Hey there, I'm 25 and I've been a caregiver for 5 months for my grandma who is 84 (suffers from dementia and hepatic encephalopathy) and I feel like everything is going downhill for me. I will soon develop inguinal hernia due to lifting her all day (I'm quite on the skinny side and she's heavier than me) and I have a ongoing mild pain in my abdomen every day due to this.
I'm taking care of her full time, I never get proper sleep at night, I can't work on my projects as I want to because I'm super stressed the whole time as she can't do anything on her own.
The thing here is that she has 3 kids that are all working and they don't want to take her to a care center and they want to let me do this instead (I had a chat about this with them and they don't want any other options). They donated me my grandma's house but I don't feel like this is worth it for me at all as I'd rather pay rent and live my life the way I want to.
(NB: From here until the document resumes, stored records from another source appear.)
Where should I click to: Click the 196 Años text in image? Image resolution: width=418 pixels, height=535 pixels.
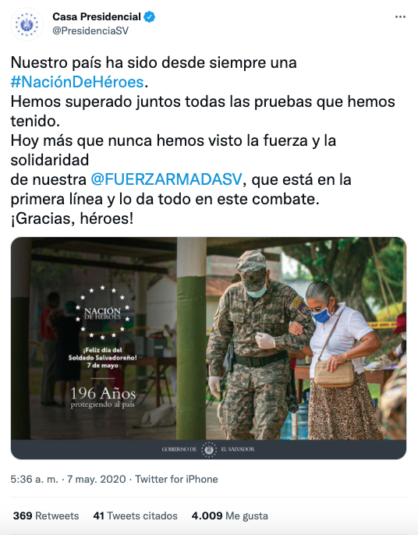[x=103, y=394]
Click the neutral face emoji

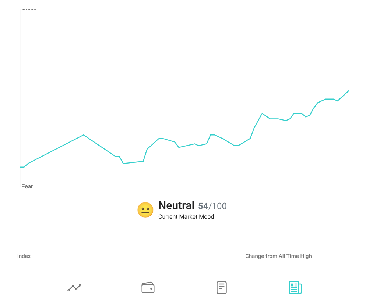(x=145, y=209)
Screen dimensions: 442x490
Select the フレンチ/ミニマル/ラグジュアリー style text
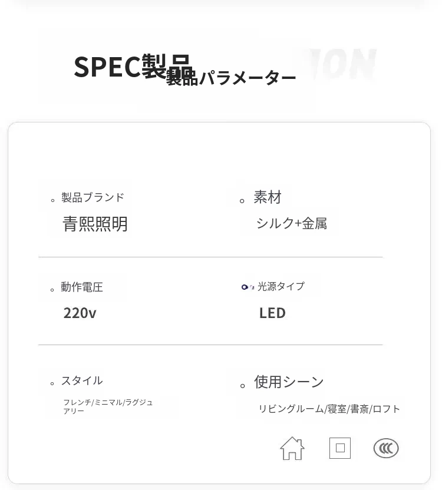108,406
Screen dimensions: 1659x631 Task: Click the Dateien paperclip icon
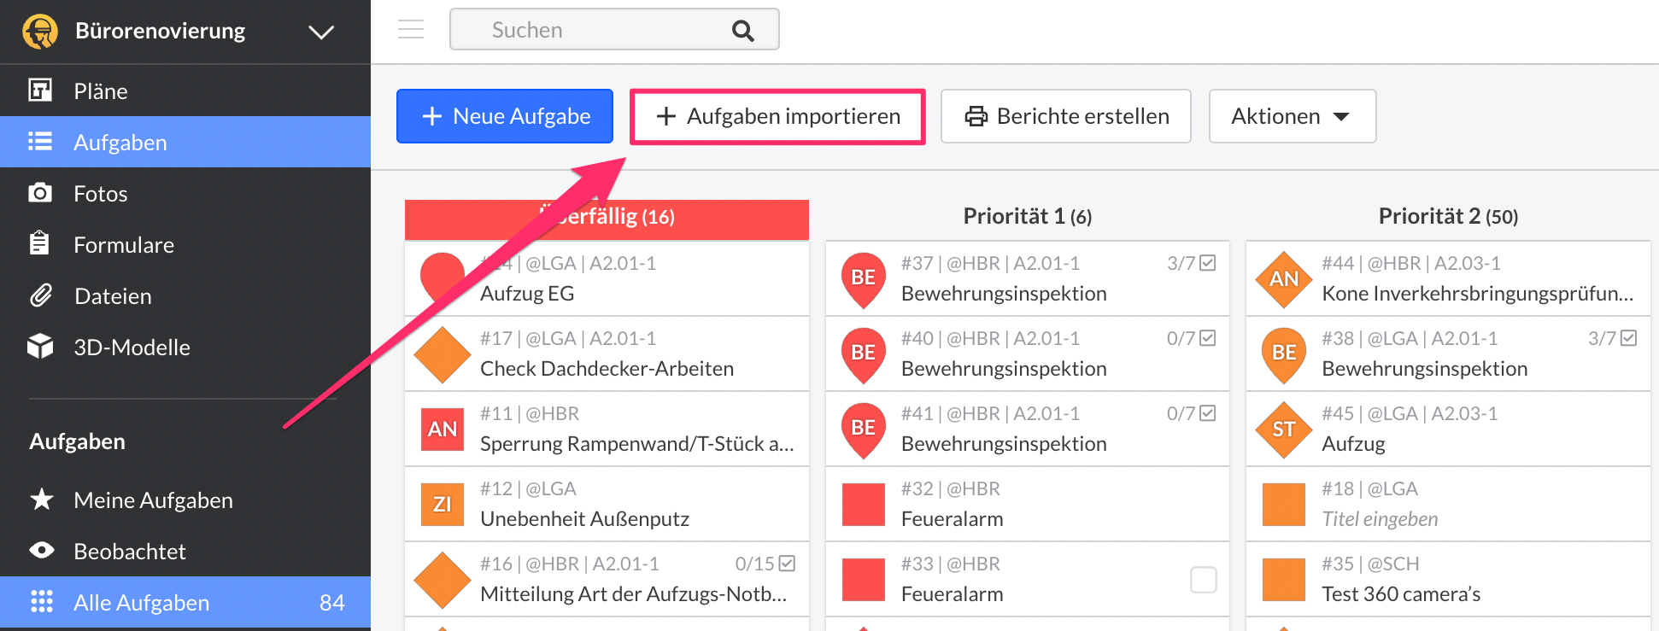click(x=41, y=295)
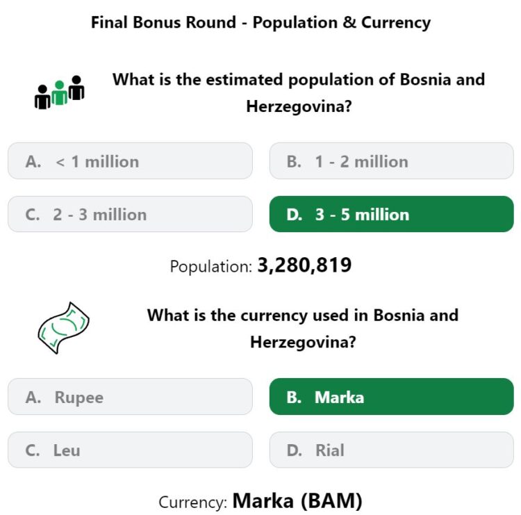
Task: Select answer A less than 1 million
Action: click(x=130, y=161)
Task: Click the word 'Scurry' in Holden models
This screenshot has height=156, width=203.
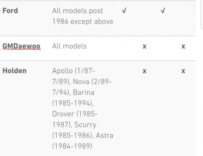Action: 85,125
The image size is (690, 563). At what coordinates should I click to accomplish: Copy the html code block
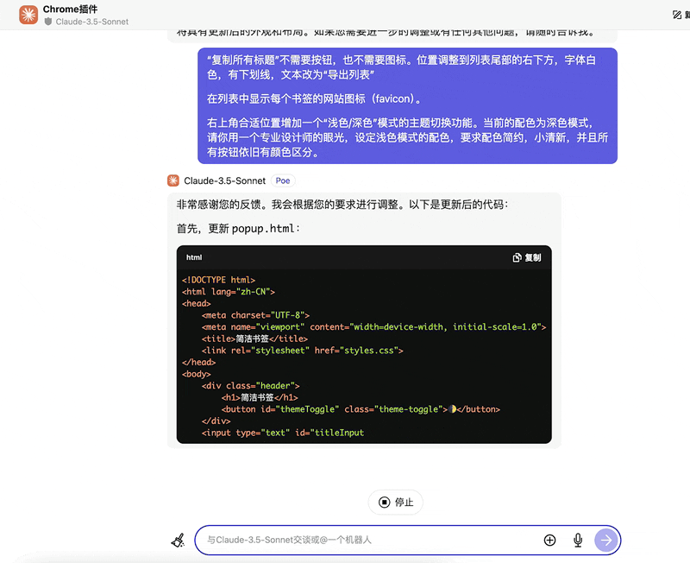526,257
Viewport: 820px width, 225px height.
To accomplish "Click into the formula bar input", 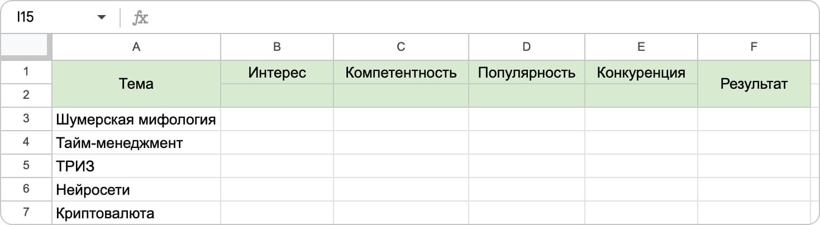I will [480, 18].
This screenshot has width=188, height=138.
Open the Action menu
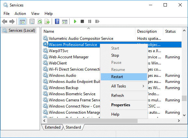tap(20, 14)
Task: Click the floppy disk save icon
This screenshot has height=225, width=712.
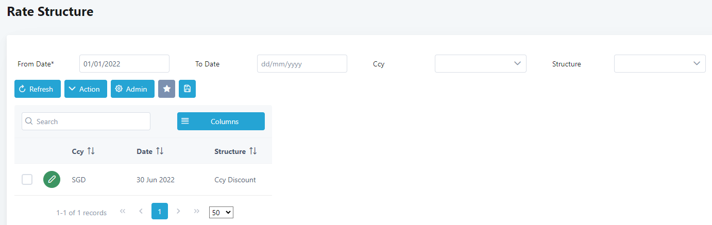Action: click(x=187, y=89)
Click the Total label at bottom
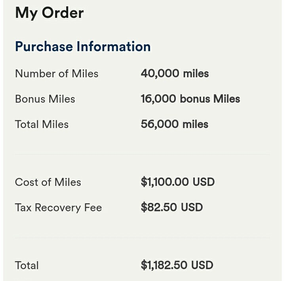The width and height of the screenshot is (285, 281). click(x=27, y=266)
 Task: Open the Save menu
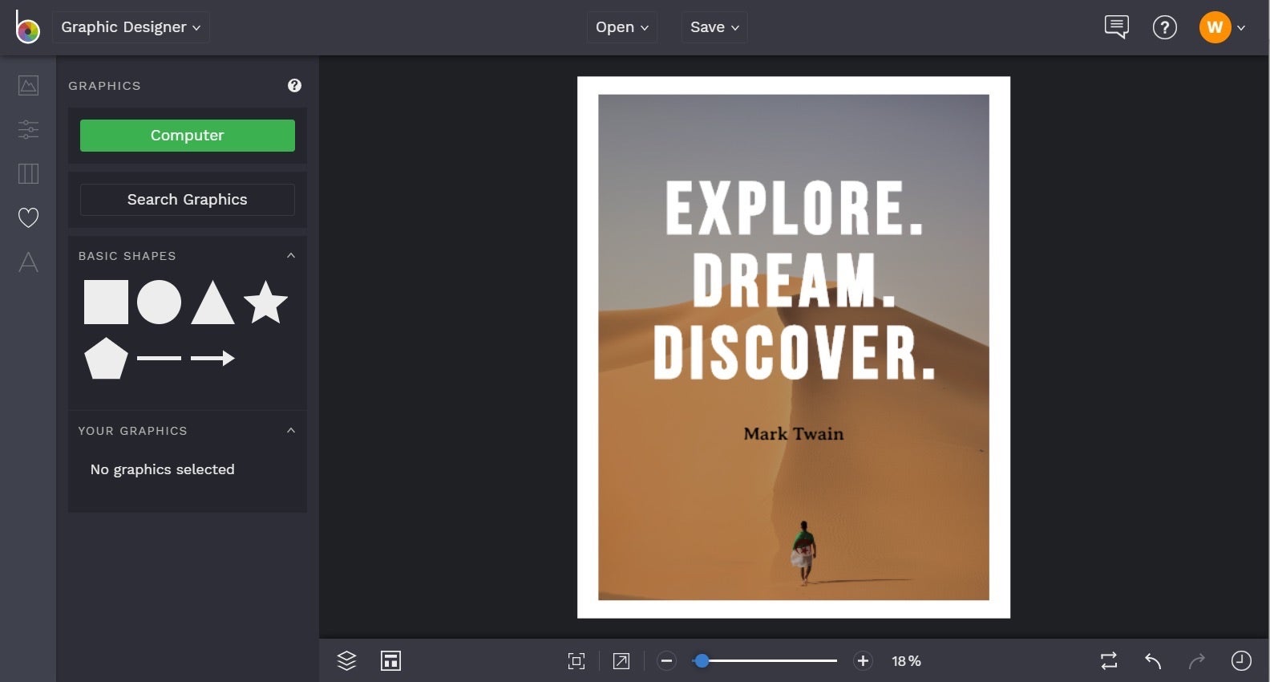[x=714, y=27]
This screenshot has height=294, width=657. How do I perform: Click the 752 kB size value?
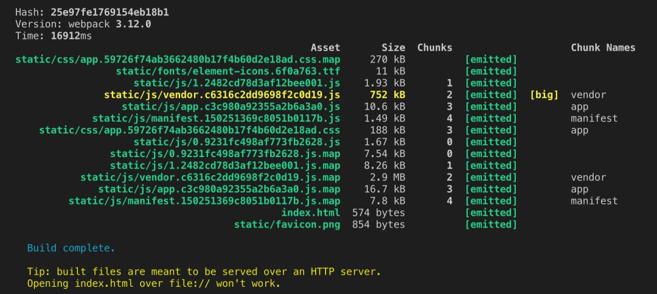pos(388,95)
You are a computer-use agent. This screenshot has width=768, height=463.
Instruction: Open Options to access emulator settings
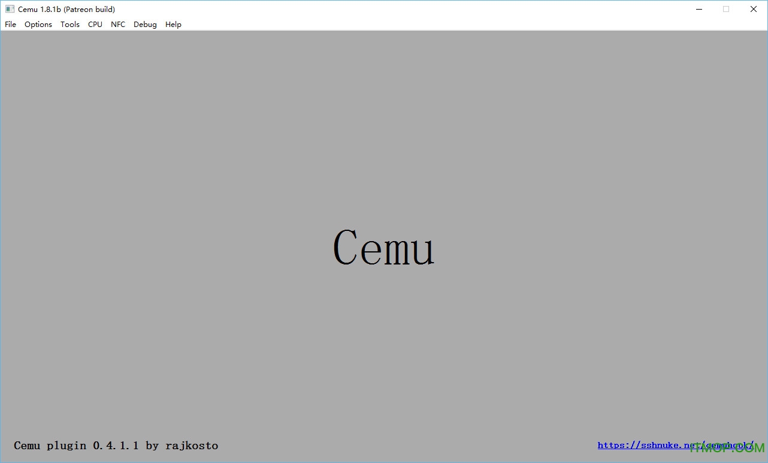pos(38,25)
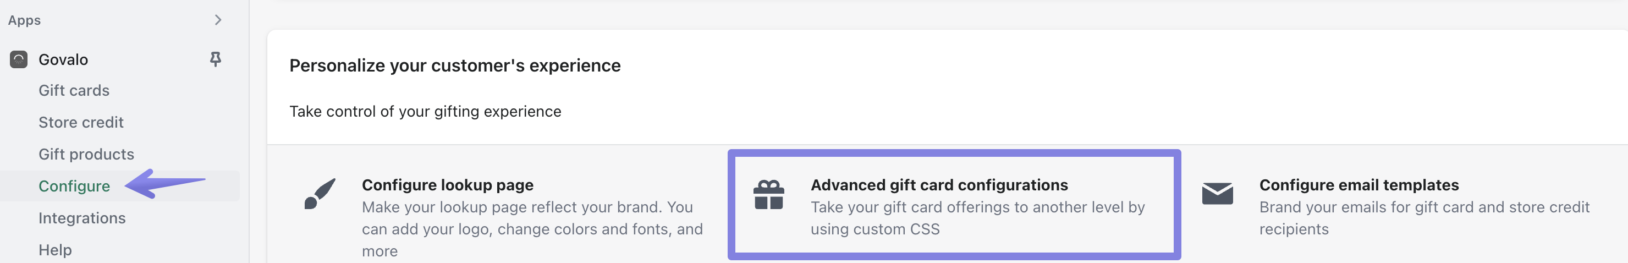Image resolution: width=1628 pixels, height=263 pixels.
Task: Open Gift cards in the Govalo menu
Action: pyautogui.click(x=74, y=90)
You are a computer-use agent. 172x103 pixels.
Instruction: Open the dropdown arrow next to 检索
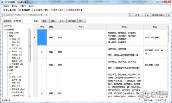pyautogui.click(x=147, y=15)
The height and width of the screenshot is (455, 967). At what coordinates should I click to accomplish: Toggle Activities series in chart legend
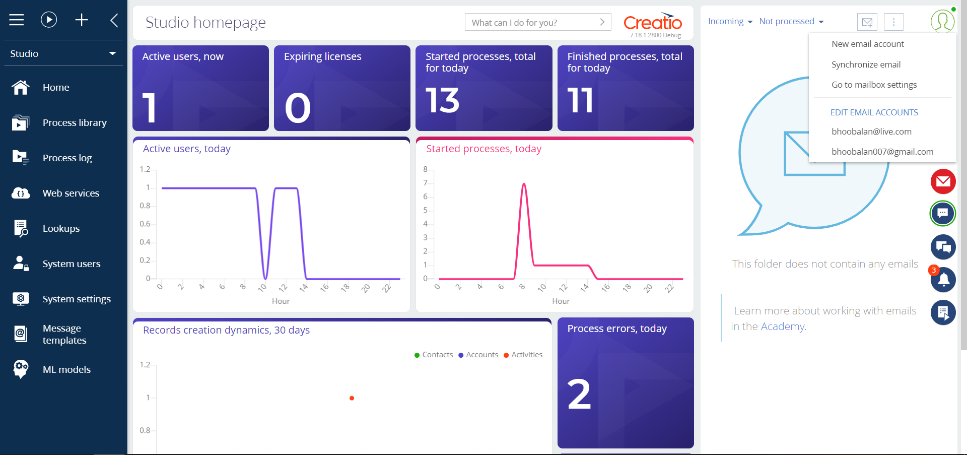[523, 355]
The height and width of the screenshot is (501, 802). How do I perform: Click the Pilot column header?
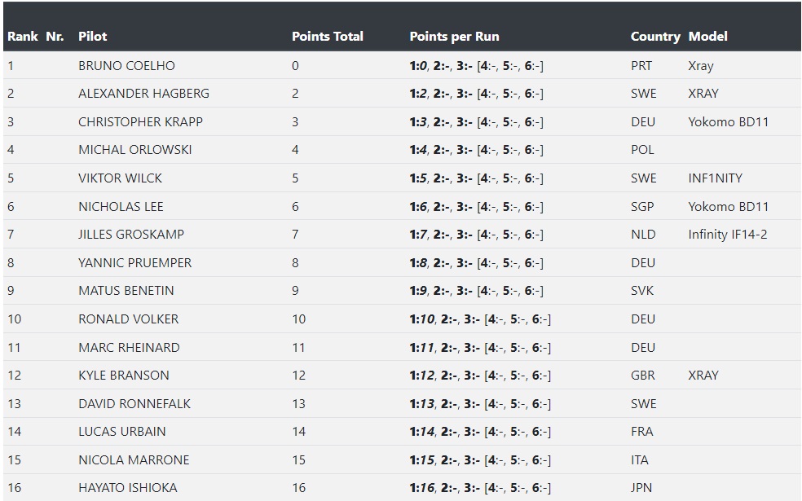click(93, 37)
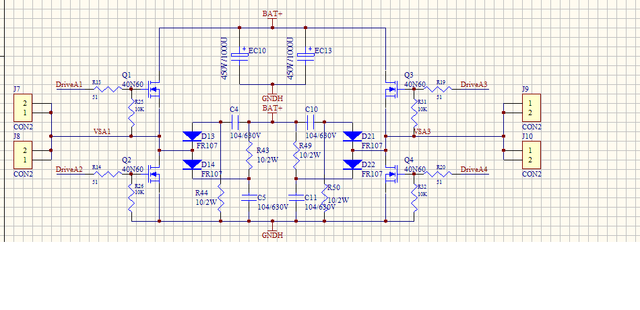The height and width of the screenshot is (310, 640).
Task: Select resistor R43 symbol
Action: click(x=249, y=155)
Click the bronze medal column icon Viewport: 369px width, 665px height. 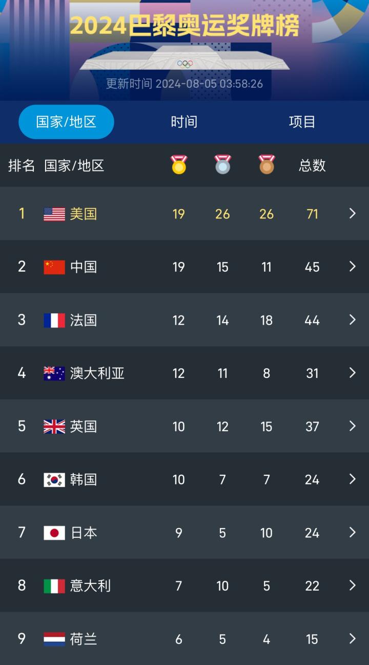[267, 165]
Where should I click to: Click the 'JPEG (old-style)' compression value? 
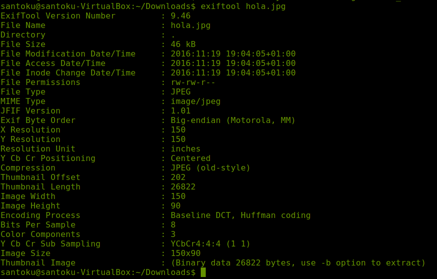coord(210,168)
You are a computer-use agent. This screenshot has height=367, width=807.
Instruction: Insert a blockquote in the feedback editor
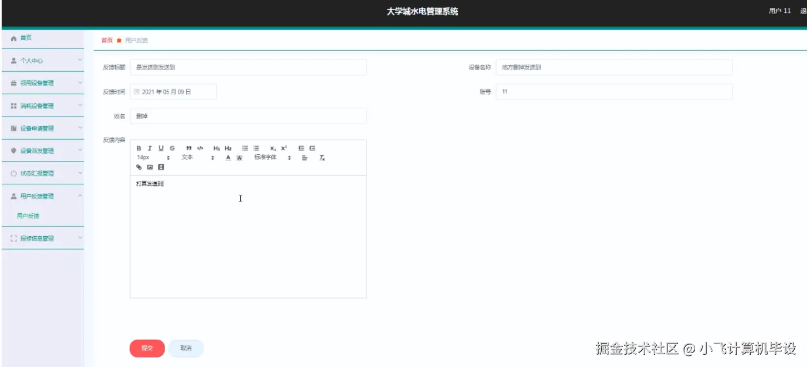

I feel like they did this donation just to get me locked up with my grandma.
My grandma raised me since I was 6 months old and I feel really bad for wanting to do this but this is just too hard for me and it's their fault for having the wrong thinking, not me.
I feel like giving them a deadline soon and just leave after and never care about them and start working on my life instead of going through depression and worsen my health condition. My father doesn't care either and he always was a selfish person so I won't feel bad for this (I don't have a mother, my parents split up due to my dad's toxic behaviour)
What are your thoughts on this ?
I live in a super toxic environment and this is not right.
Btw, I'm from Romania so there's no institution that can help me with this besides leaving.